The National Episcopal AIDS Coalition (NEAC) was founded in the US in 1988 as a community of faith, hope and action, offering understanding and spiritual comfort not only to those infected but to their families and to those who minister to them. Today, as HIV continues to spread in spite of treatment breakthroughs, NEAC must battle complacency as well as prejudice. It is fighting to reduce the stigma of HIV/AIDS that affects not only those infected but everyone who associates with and ministers to them. The epidemic is far from over in the U.S. and other developed countries. In the U.S. death rates are going up among vulnerable and forgotten populations. Rates of infection among African-American men in places like Newark and Chicago are as high as in some of the hardest-hit areas of sub- Saharan Africa. At the same time, infection rates are going up among affluent older people as well, though poor, rural, and minority communities continue to be hit hardest.
As one commentator noted, “When someone finds out you’re HIV positive or have AIDS… you can lose your wife, your kids, your job, your business partners, and the support of your church.” It is not unheard of for a pastor to refuse to officiate at the funeral of a person who has died of AIDS-related problems. Nor is it unheard of for families, and communities, to ostracise those infected.

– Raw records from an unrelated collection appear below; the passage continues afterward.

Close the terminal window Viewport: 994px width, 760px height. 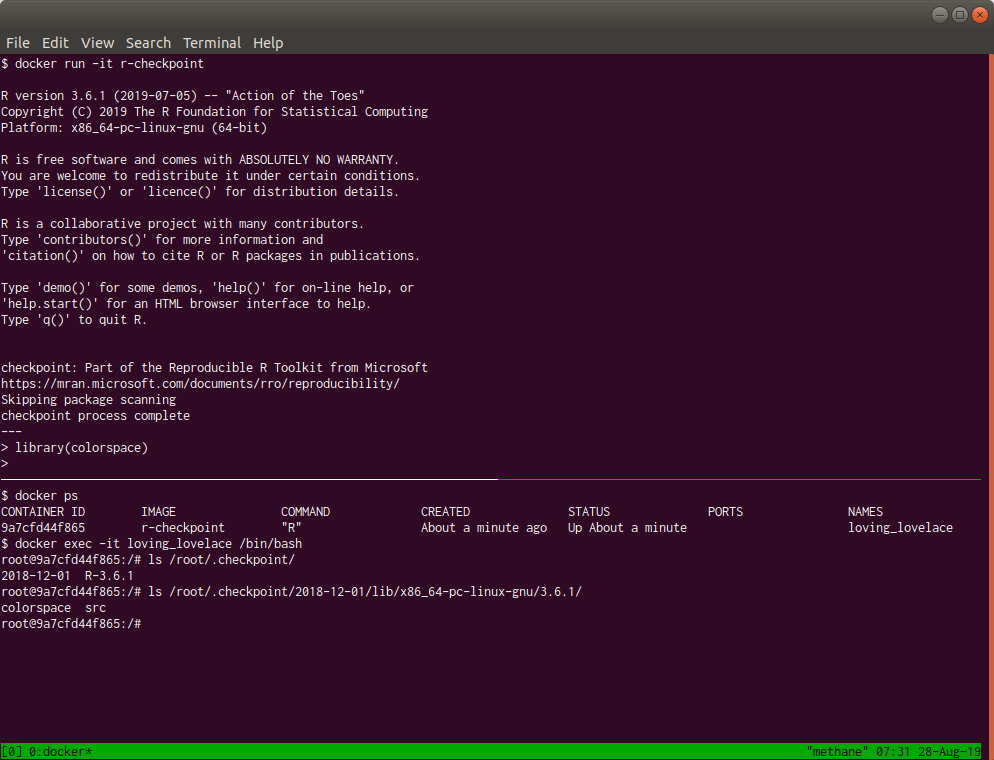[x=978, y=14]
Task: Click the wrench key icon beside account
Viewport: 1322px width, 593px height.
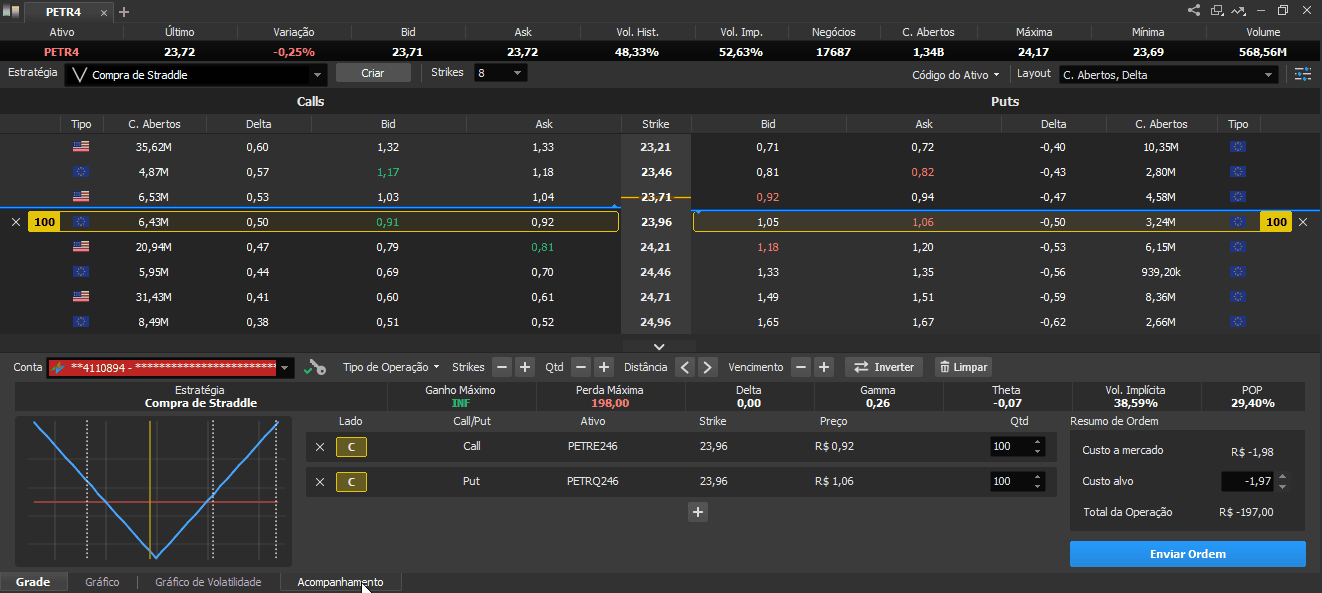Action: point(316,367)
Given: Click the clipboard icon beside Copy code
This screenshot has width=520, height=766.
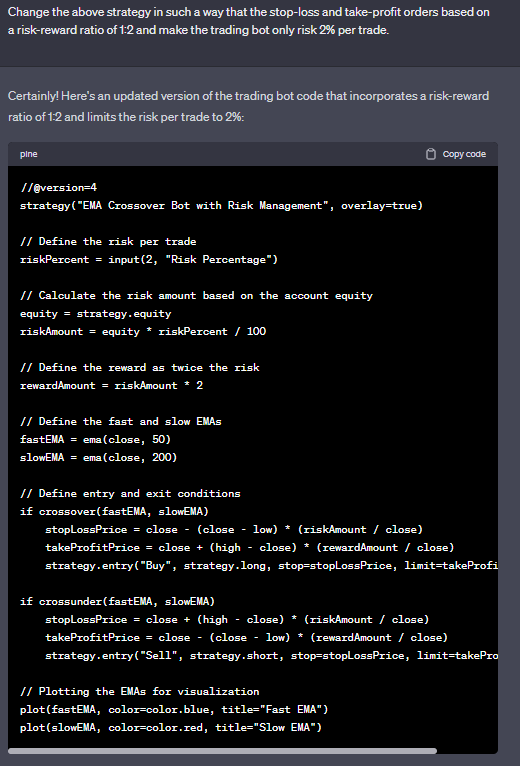Looking at the screenshot, I should 431,154.
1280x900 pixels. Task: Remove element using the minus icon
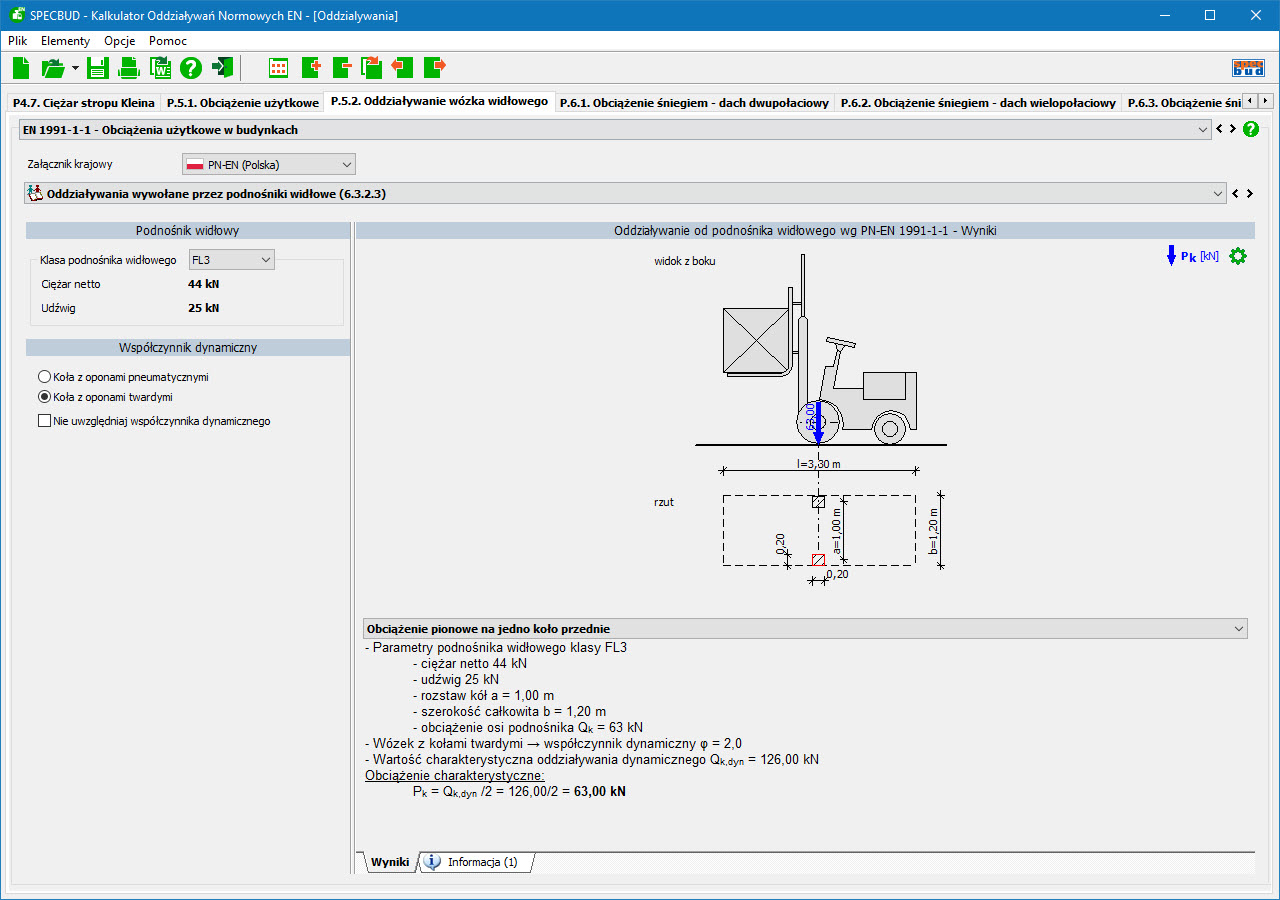click(x=341, y=68)
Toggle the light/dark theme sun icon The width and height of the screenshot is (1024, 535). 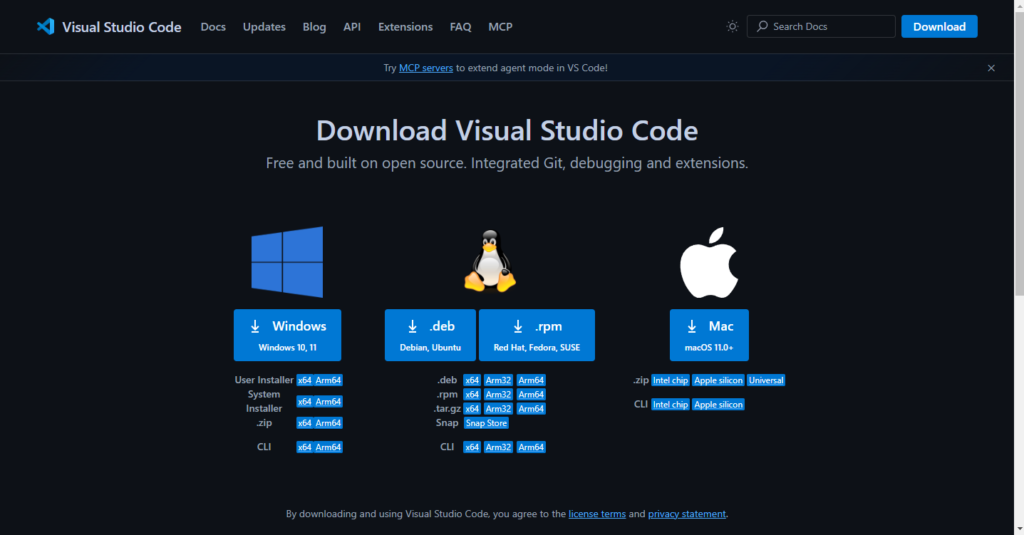[732, 27]
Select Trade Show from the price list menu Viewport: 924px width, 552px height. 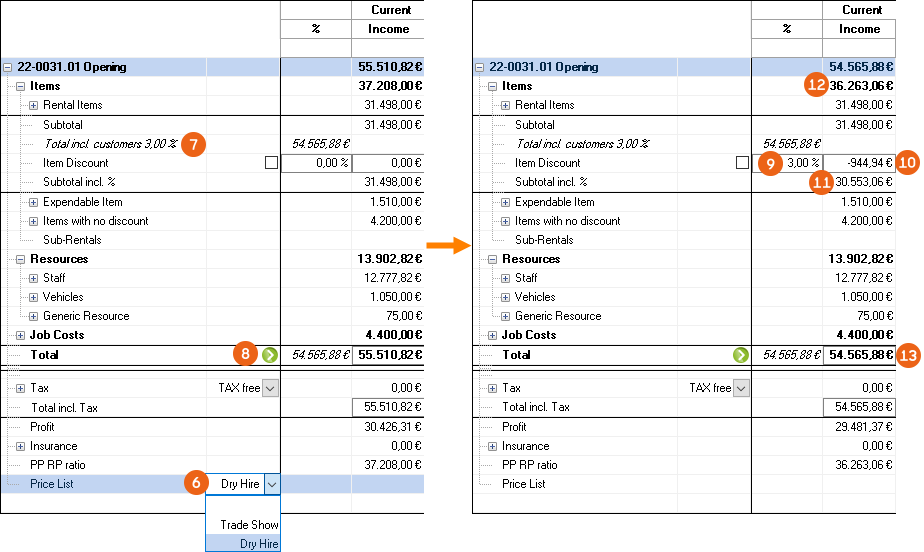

Fortunately, it is also not unheard of for people like the individuals and organisations that are members of NEAC to offer support and information. In addition to advocating for a compassionate and ethical ministry, a major NEAC concern is to educate the public, especially Episcopalians, about the disease. To that end, NEAC is revising its popular Teen AIDS Prevention curricular, which is designed to teach teens to be peer educators and provides scriptural resources to support the public health information it offers. Last year NEAC issued the second edition of Youth Ministry in an Age of AIDS, which provides information for adults about the risks that adolescents face and offers easy-to-use lessons for opening a dialogue with young people about HIV. This free resource is guided by General Convention resolutions to promote abstinence and monogamy as well as offer instruction on disease prevention. The NEAC AGAPE (All Generations AIDS Prevention Education) project is working to create similar resources for people over 50.
A recent study found that the proportion of adults who believed that a person infected with HIV through sex or drug use deserves to have AIDS has increased in the 1990s. NEAC is working to reduce that kind of ignorance and to recommit the church in the US to the mandate in the Episcopal Church’s baptismal covenant to “seek and serve Christ in all persons” and to “respect the dignity of every human being.”